PROVIDED RECORDS section start

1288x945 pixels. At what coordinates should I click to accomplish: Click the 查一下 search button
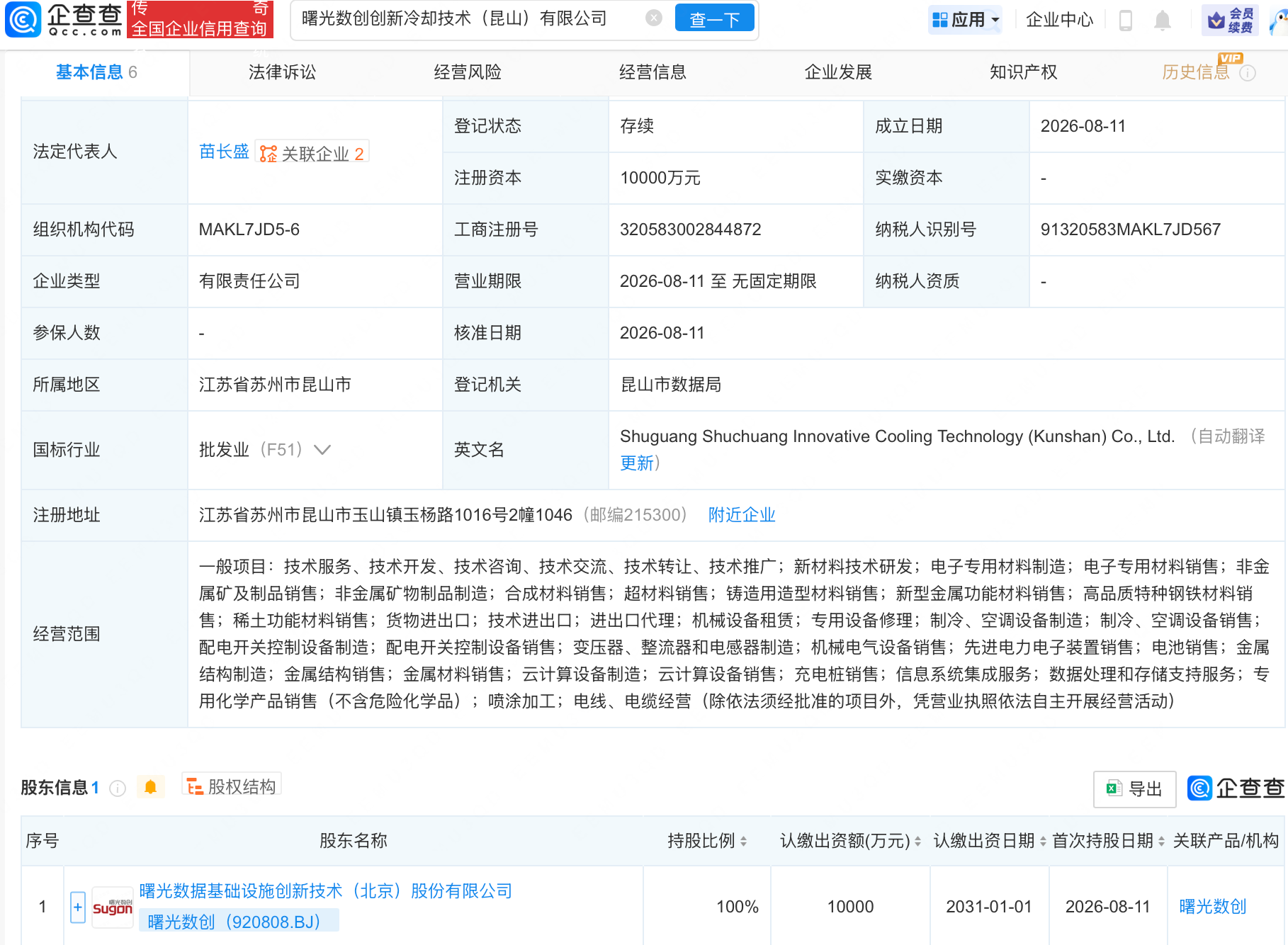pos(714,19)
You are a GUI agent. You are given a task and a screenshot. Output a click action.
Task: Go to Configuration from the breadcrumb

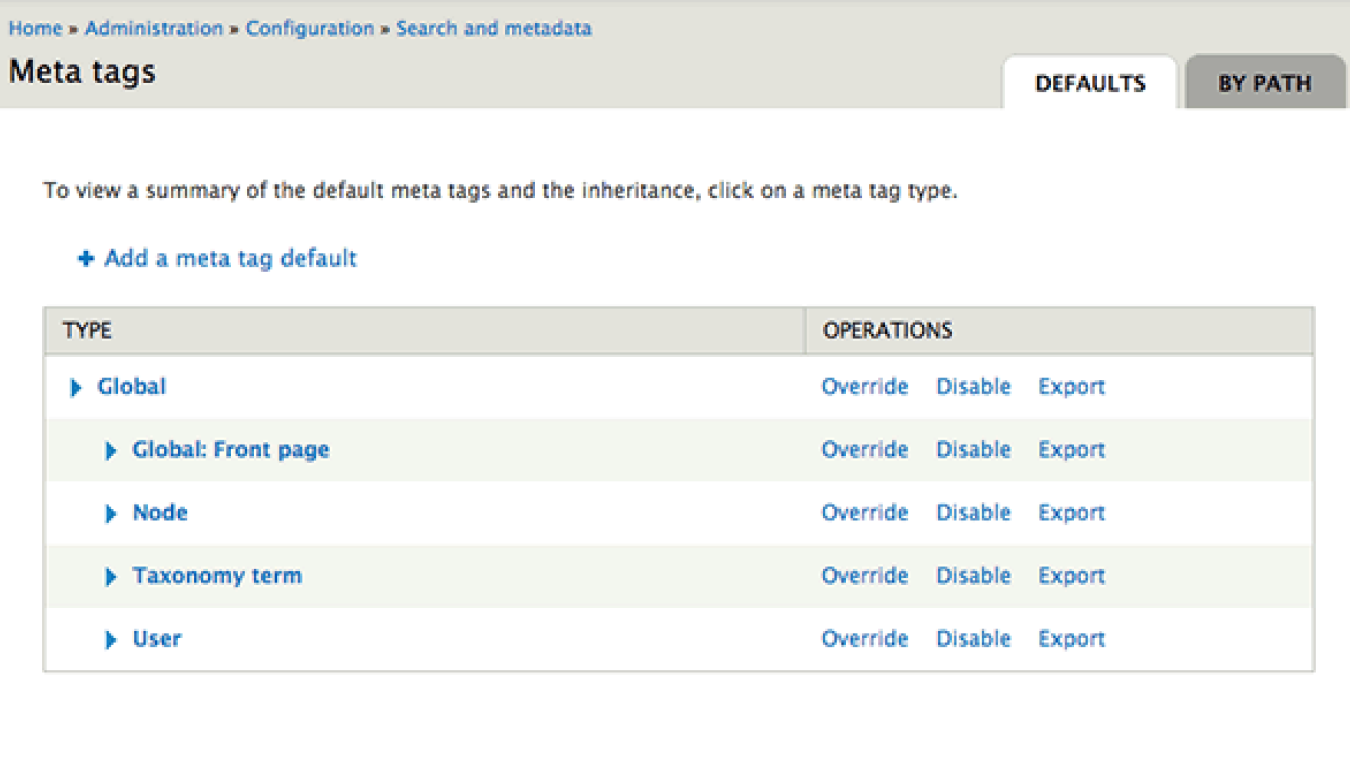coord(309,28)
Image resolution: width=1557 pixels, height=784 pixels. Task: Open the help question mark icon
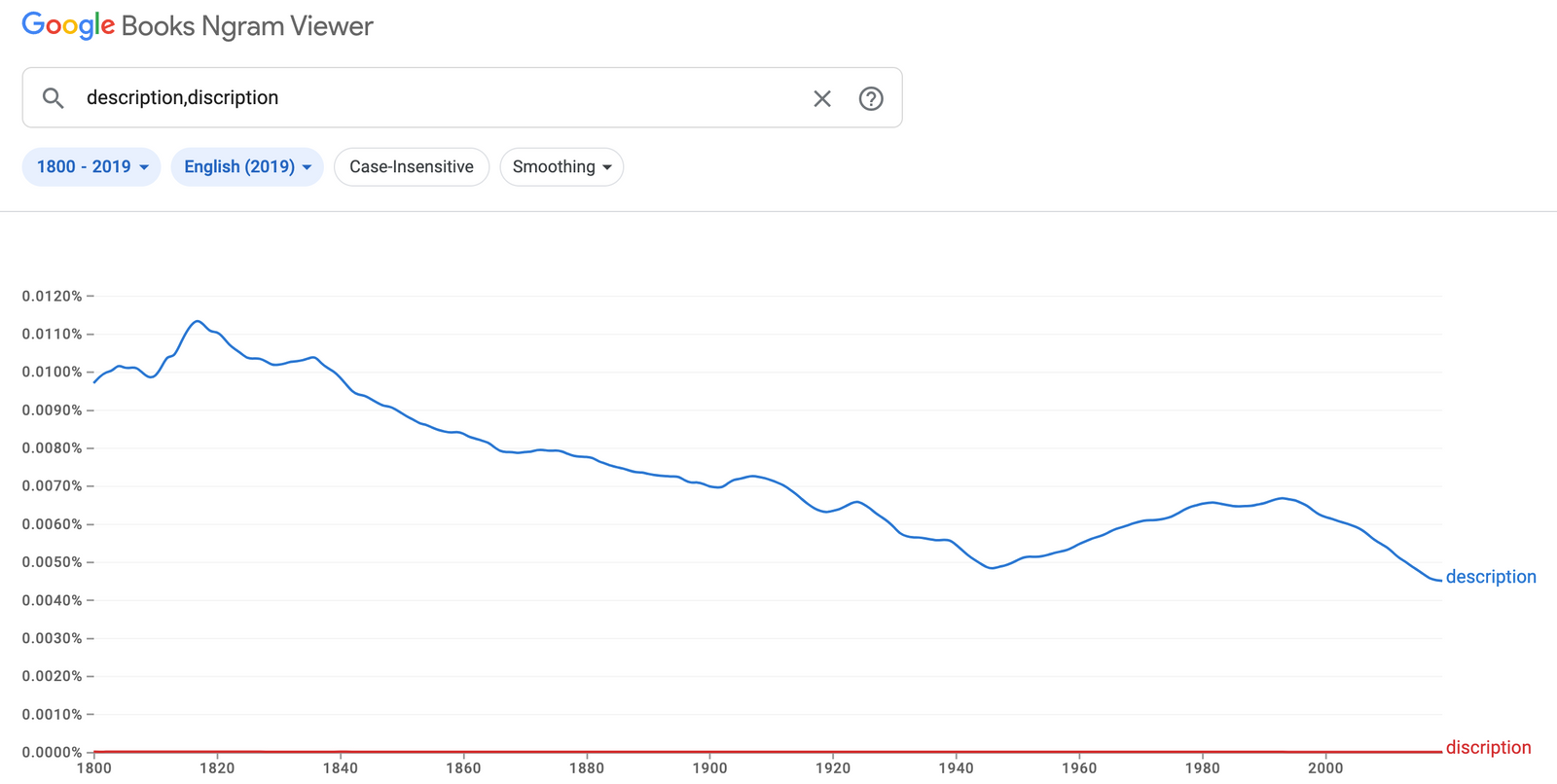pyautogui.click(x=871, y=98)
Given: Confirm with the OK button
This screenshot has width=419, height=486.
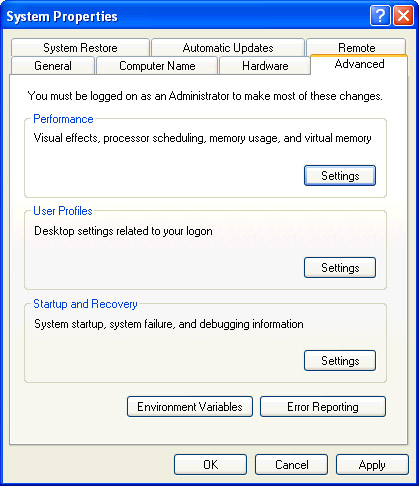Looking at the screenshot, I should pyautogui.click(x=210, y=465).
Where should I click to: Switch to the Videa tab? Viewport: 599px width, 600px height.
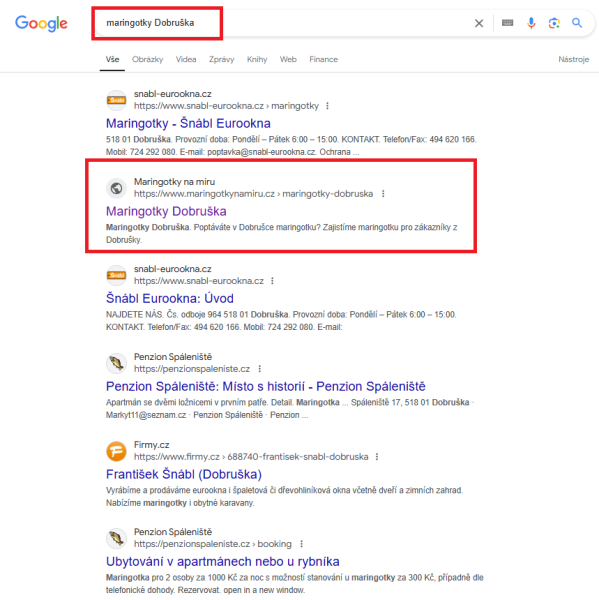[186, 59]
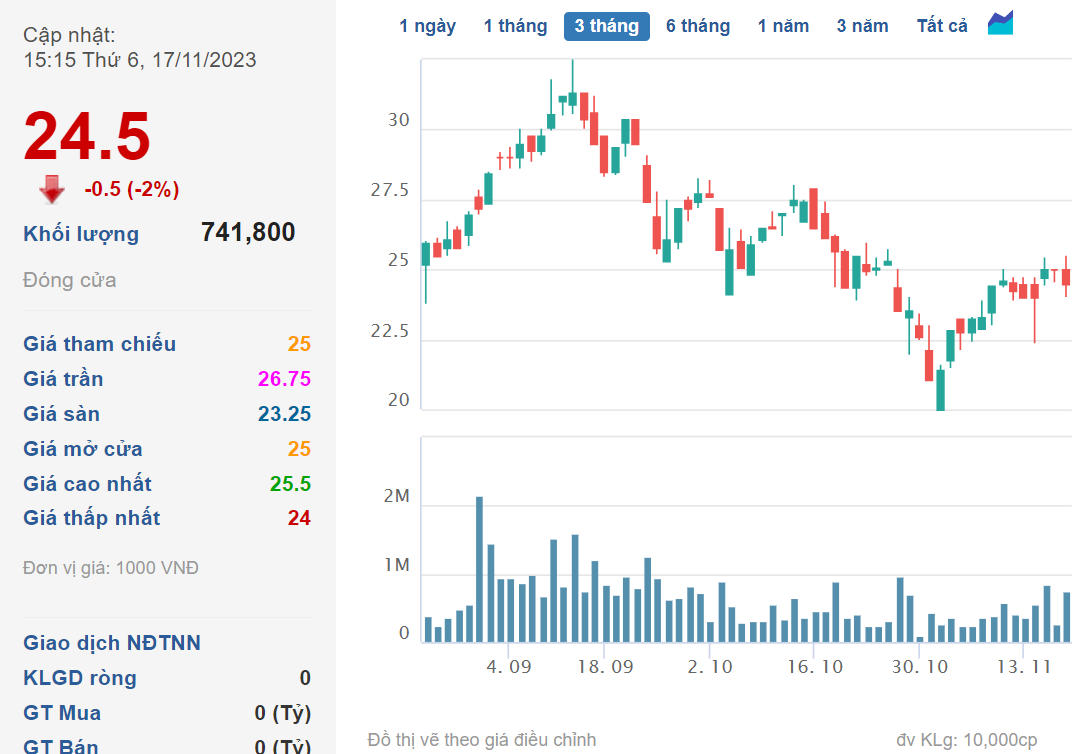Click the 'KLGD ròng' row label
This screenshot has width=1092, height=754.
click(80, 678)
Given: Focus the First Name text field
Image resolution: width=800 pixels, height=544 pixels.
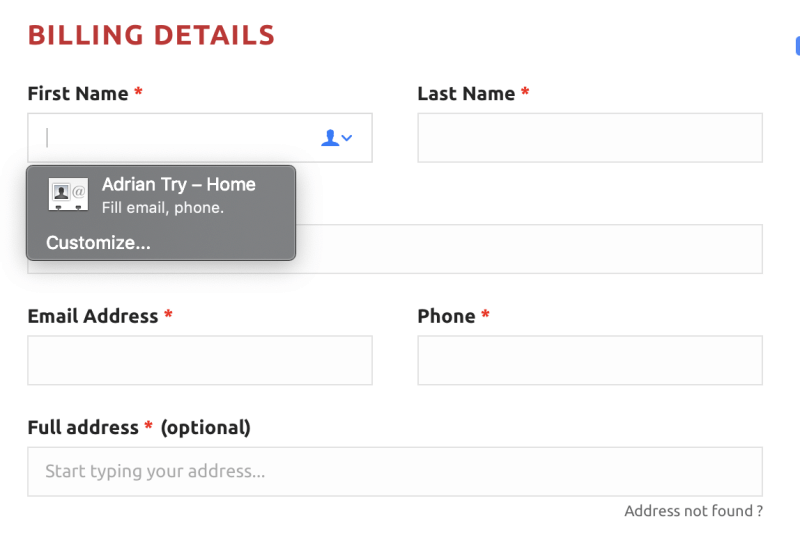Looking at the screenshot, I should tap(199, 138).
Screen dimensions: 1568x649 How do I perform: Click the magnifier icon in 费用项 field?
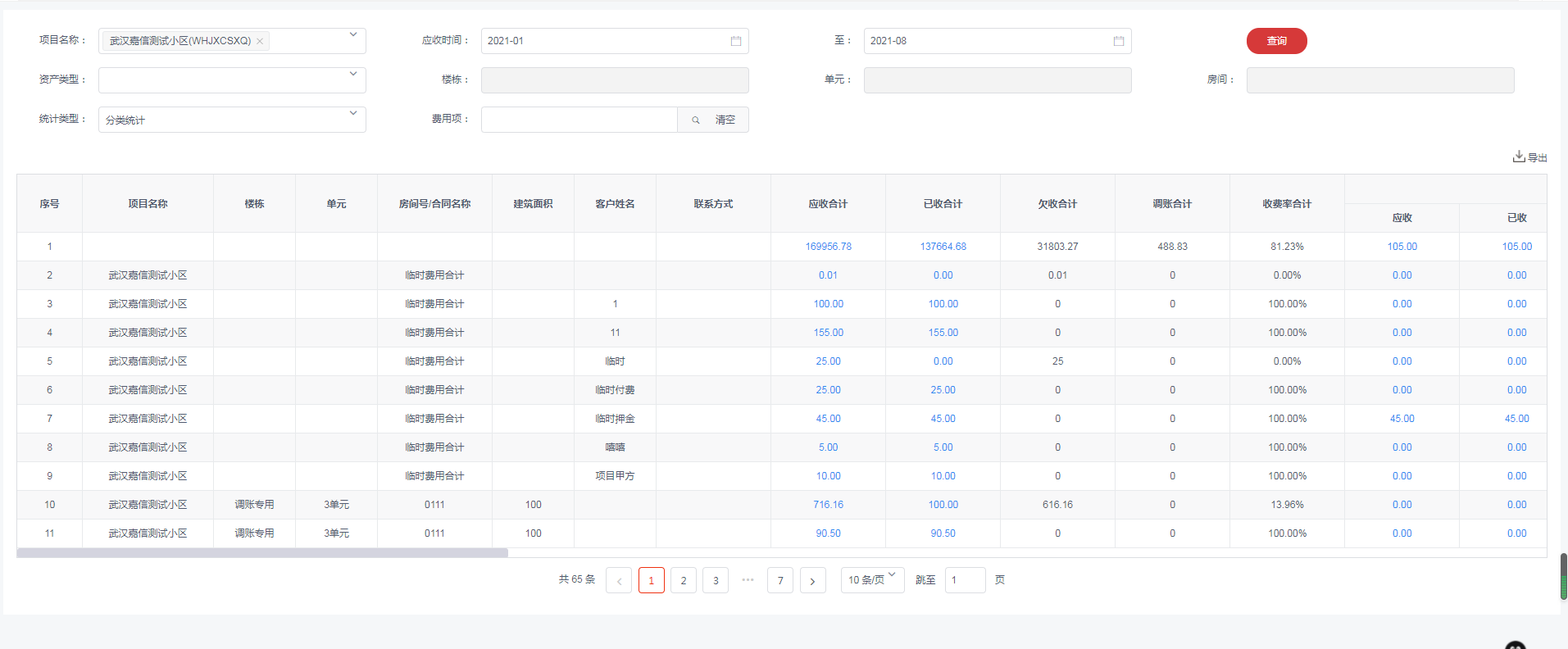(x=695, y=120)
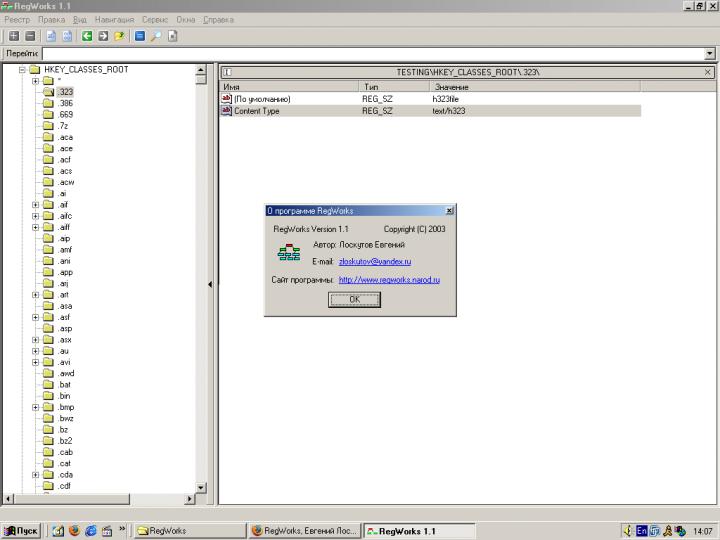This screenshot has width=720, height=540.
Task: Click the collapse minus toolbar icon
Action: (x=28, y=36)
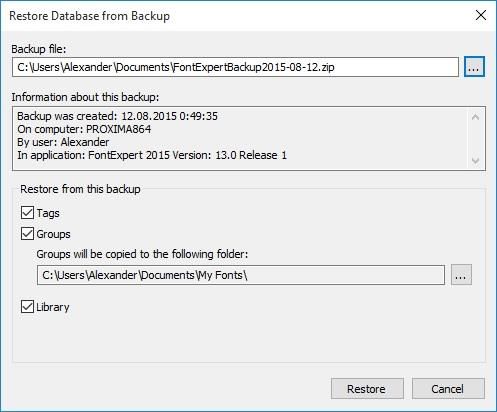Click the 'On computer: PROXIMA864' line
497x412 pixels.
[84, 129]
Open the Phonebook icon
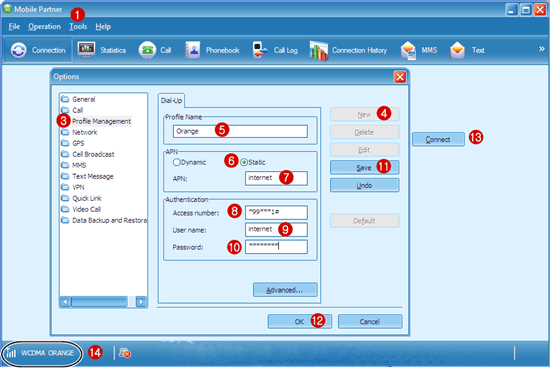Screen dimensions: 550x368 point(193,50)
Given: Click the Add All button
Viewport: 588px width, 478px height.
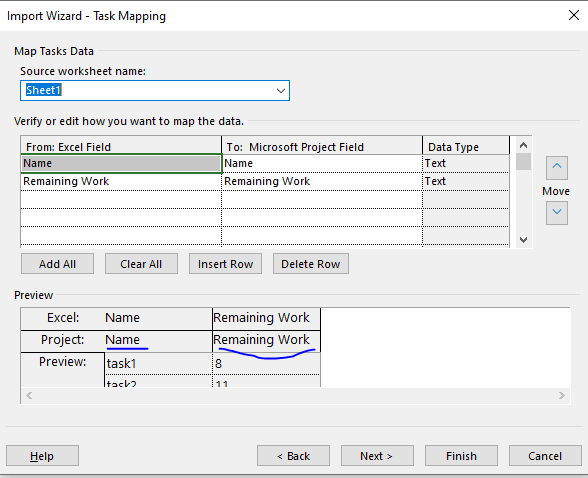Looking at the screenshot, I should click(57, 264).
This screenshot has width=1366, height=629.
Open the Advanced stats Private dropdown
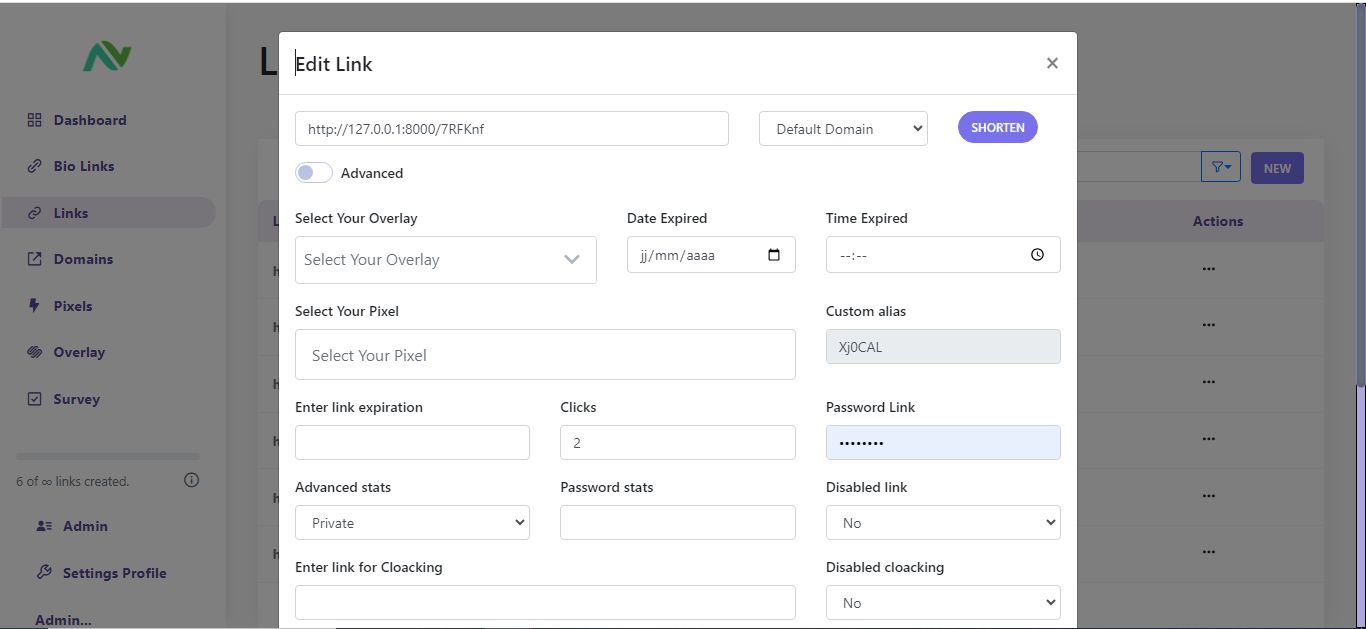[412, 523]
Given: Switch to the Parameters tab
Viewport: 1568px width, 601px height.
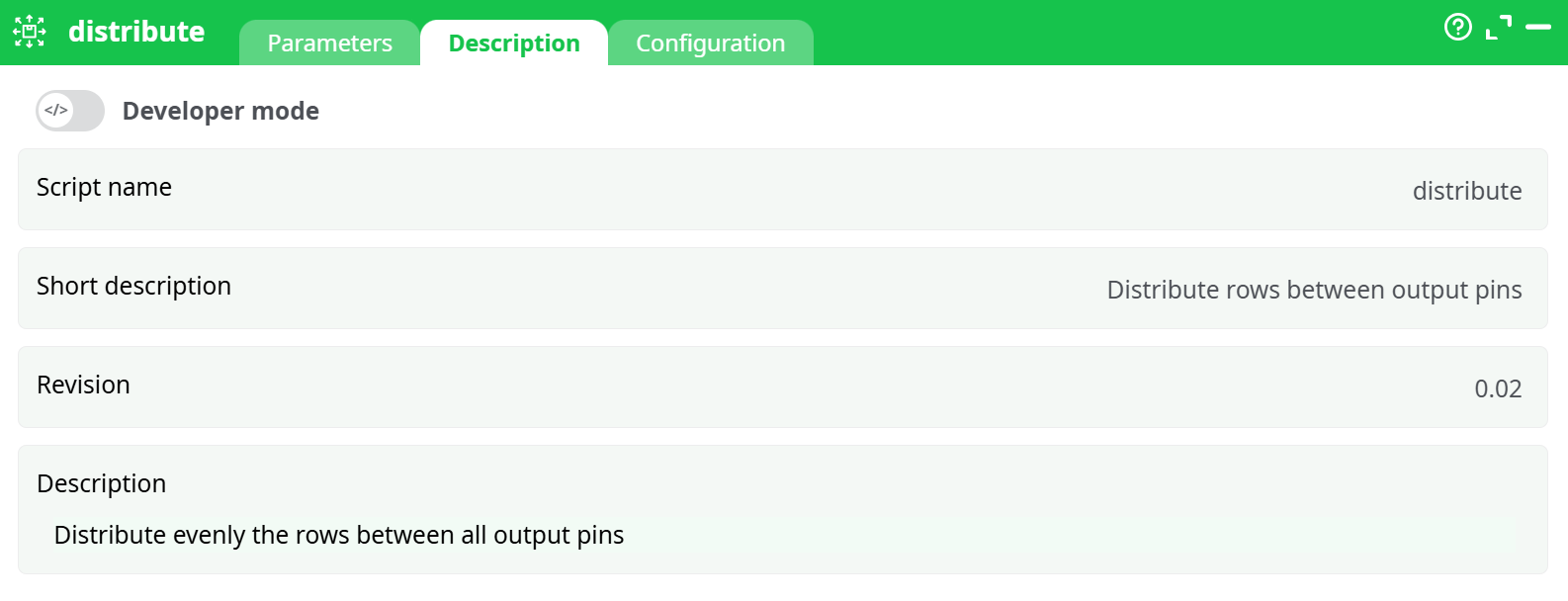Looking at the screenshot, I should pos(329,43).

PROVIDED RECORDS section end

**PROBLEM STATEMENT:** A word-for-word restatement of all the lines above is needed, with the pictures omitted.

**REPLY TO THE EXERCISE:**
1288x945 pixels. At what coordinates should I click to accomplish: Click the 查一下 search button
pos(714,19)
You are a GUI agent. You are given a task and a screenshot. Output a click action.
Task: Go to Configuration from the breadcrumb

coord(309,28)
Image resolution: width=1557 pixels, height=784 pixels. Task: Open the help question mark icon
pyautogui.click(x=871, y=98)
Given: Confirm with the OK button
This screenshot has width=419, height=486.
Looking at the screenshot, I should pyautogui.click(x=210, y=465).
Where should I click to: Switch to the Videa tab? Viewport: 599px width, 600px height.
[186, 59]
Click the 'KLGD ròng' row label
This screenshot has width=1092, height=754.
click(80, 678)
Given: Focus the First Name text field
Image resolution: width=800 pixels, height=544 pixels.
Looking at the screenshot, I should tap(199, 138).
Screen dimensions: 1568x649 How do I perform: Click the magnifier icon in 费用项 field?
(x=695, y=120)
This screenshot has width=720, height=540.
Task: Click the collapse minus toolbar icon
Action: (x=28, y=36)
Click the 'On computer: PROXIMA864' line
497x412 pixels.
[84, 129]
Open the Phonebook icon
Screen dimensions: 550x368 point(193,50)
Given: Click the Add All button
Viewport: 588px width, 478px height.
Looking at the screenshot, I should click(57, 264).
This screenshot has width=1366, height=629.
Open the Advanced stats Private dropdown
[412, 523]
Given: Switch to the Parameters tab
Viewport: 1568px width, 601px height.
Looking at the screenshot, I should pos(329,43).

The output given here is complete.